◆ **Data to use**
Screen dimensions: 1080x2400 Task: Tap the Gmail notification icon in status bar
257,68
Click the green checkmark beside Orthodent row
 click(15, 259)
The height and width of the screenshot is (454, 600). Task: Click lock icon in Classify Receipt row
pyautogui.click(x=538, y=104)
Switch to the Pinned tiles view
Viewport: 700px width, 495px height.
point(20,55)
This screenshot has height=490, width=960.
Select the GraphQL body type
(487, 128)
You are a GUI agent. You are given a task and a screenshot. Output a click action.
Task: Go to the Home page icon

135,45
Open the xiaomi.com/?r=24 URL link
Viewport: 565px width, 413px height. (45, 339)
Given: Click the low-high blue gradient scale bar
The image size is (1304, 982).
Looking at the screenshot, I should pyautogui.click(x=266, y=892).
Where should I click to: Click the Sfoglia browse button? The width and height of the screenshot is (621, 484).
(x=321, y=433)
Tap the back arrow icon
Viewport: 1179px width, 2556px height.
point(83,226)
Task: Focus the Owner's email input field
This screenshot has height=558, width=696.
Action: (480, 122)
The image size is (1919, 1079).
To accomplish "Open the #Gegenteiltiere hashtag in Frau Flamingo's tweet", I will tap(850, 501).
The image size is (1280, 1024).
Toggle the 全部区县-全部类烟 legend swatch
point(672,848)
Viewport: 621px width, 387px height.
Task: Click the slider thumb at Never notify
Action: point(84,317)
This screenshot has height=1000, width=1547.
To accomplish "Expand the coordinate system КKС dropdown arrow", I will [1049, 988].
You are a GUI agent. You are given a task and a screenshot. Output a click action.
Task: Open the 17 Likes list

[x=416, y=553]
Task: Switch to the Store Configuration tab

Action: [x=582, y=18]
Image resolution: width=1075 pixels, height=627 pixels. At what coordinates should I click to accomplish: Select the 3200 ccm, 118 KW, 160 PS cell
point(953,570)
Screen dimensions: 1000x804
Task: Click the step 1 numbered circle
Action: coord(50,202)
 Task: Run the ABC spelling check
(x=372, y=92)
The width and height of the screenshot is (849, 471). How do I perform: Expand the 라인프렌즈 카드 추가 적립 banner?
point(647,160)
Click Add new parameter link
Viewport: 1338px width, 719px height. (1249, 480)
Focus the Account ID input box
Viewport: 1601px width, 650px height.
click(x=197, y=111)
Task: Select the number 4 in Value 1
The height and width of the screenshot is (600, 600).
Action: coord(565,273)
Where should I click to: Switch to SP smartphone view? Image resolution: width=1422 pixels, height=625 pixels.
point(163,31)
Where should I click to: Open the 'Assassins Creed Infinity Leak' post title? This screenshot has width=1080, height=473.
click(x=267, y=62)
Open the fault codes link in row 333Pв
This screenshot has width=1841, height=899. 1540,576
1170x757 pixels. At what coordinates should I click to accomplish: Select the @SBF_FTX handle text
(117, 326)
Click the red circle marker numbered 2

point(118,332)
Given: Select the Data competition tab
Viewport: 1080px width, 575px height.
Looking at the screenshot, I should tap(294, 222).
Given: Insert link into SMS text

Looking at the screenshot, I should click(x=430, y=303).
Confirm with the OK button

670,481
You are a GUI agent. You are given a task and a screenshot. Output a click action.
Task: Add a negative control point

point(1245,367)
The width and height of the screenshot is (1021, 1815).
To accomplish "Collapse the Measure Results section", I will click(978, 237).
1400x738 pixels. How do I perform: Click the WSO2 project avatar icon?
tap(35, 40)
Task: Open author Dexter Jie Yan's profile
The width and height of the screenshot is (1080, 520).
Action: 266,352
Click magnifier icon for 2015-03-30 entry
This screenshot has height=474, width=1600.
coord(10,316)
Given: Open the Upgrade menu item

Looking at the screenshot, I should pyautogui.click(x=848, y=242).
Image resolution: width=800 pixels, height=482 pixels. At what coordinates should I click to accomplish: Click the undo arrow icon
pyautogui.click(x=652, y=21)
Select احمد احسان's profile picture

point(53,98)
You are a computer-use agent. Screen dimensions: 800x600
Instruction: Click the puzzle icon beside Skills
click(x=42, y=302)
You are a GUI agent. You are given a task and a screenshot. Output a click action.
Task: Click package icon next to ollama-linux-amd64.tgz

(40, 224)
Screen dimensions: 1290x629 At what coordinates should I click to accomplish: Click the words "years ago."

◆ **What you will do**
Return the full listing, character for character.

◆ **Response box**
Screen dimensions: 1080x2400 Task: Tap the Gmail notification icon in status bar
257,68
Click the green checkmark beside Orthodent row
 click(15, 259)
The height and width of the screenshot is (454, 600). Task: Click lock icon in Classify Receipt row
pyautogui.click(x=538, y=104)
Switch to the Pinned tiles view
Viewport: 700px width, 495px height.
point(20,55)
This screenshot has height=490, width=960.
Select the GraphQL body type
(487, 128)
You are a GUI agent. You are given a task and a screenshot. Output a click action.
Task: Go to the Home page icon

135,45
Open the xiaomi.com/?r=24 URL link
Viewport: 565px width, 413px height. (45, 339)
Given: Click the low-high blue gradient scale bar
The image size is (1304, 982).
Looking at the screenshot, I should pyautogui.click(x=266, y=892).
Where should I click to: Click the Sfoglia browse button? The width and height of the screenshot is (621, 484).
(x=321, y=433)
Tap the back arrow icon
Viewport: 1179px width, 2556px height.
point(83,226)
Task: Focus the Owner's email input field
This screenshot has height=558, width=696.
Action: (480, 122)
The image size is (1919, 1079).
To accomplish "Open the #Gegenteiltiere hashtag in Frau Flamingo's tweet", I will tap(850, 501).
The image size is (1280, 1024).
Toggle the 全部区县-全部类烟 legend swatch
point(672,848)
Viewport: 621px width, 387px height.
Task: Click the slider thumb at Never notify
Action: point(84,317)
This screenshot has height=1000, width=1547.
To accomplish "Expand the coordinate system КKС dropdown arrow", I will [1049, 988].
You are a GUI agent. You are given a task and a screenshot. Output a click action.
Task: Open the 17 Likes list

[x=416, y=553]
Task: Switch to the Store Configuration tab

Action: [x=582, y=18]
Image resolution: width=1075 pixels, height=627 pixels. At what coordinates should I click to accomplish: Select the 3200 ccm, 118 KW, 160 PS cell
point(953,570)
Screen dimensions: 1000x804
Task: Click the step 1 numbered circle
Action: coord(50,202)
 Task: Run the ABC spelling check
(x=372, y=92)
The width and height of the screenshot is (849, 471). How do I perform: Expand the 라인프렌즈 카드 추가 적립 banner?
point(647,160)
Click Add new parameter link
Viewport: 1338px width, 719px height. (1249, 480)
Focus the Account ID input box
Viewport: 1601px width, 650px height.
click(x=197, y=111)
Task: Select the number 4 in Value 1
The height and width of the screenshot is (600, 600).
Action: coord(565,273)
Where should I click to: Switch to SP smartphone view? Image resolution: width=1422 pixels, height=625 pixels.
point(163,31)
Where should I click to: Open the 'Assassins Creed Infinity Leak' post title? This screenshot has width=1080, height=473.
click(x=267, y=62)
Open the fault codes link in row 333Pв
This screenshot has width=1841, height=899. 1540,576
1170x757 pixels. At what coordinates should I click to accomplish: Select the @SBF_FTX handle text
(117, 326)
Click the red circle marker numbered 2

point(118,332)
Given: Select the Data competition tab
Viewport: 1080px width, 575px height.
Looking at the screenshot, I should tap(294, 222).
Given: Insert link into SMS text

Looking at the screenshot, I should click(x=430, y=303).
Confirm with the OK button

670,481
You are a GUI agent. You are given a task and a screenshot. Output a click action.
Task: Add a negative control point

point(1245,367)
The width and height of the screenshot is (1021, 1815).
To accomplish "Collapse the Measure Results section", I will click(978, 237).
1400x738 pixels. How do I perform: Click the WSO2 project avatar icon?
tap(35, 40)
Task: Open author Dexter Jie Yan's profile
The width and height of the screenshot is (1080, 520).
Action: 266,352
Click magnifier icon for 2015-03-30 entry
This screenshot has height=474, width=1600.
coord(10,316)
Given: Open the Upgrade menu item

Looking at the screenshot, I should pyautogui.click(x=848, y=242).
Image resolution: width=800 pixels, height=482 pixels. At what coordinates should I click to accomplish: Click the undo arrow icon
pyautogui.click(x=652, y=21)
Select احمد احسان's profile picture

point(53,98)
You are a computer-use agent. Screen dimensions: 800x600
Instruction: Click the puzzle icon beside Skills
click(x=42, y=302)
You are a GUI agent. You are given a task and a screenshot. Output a click action.
Task: Click package icon next to ollama-linux-amd64.tgz

(40, 224)
Screen dimensions: 1290x629 At what coordinates should I click to accomplish: Click the words "years ago."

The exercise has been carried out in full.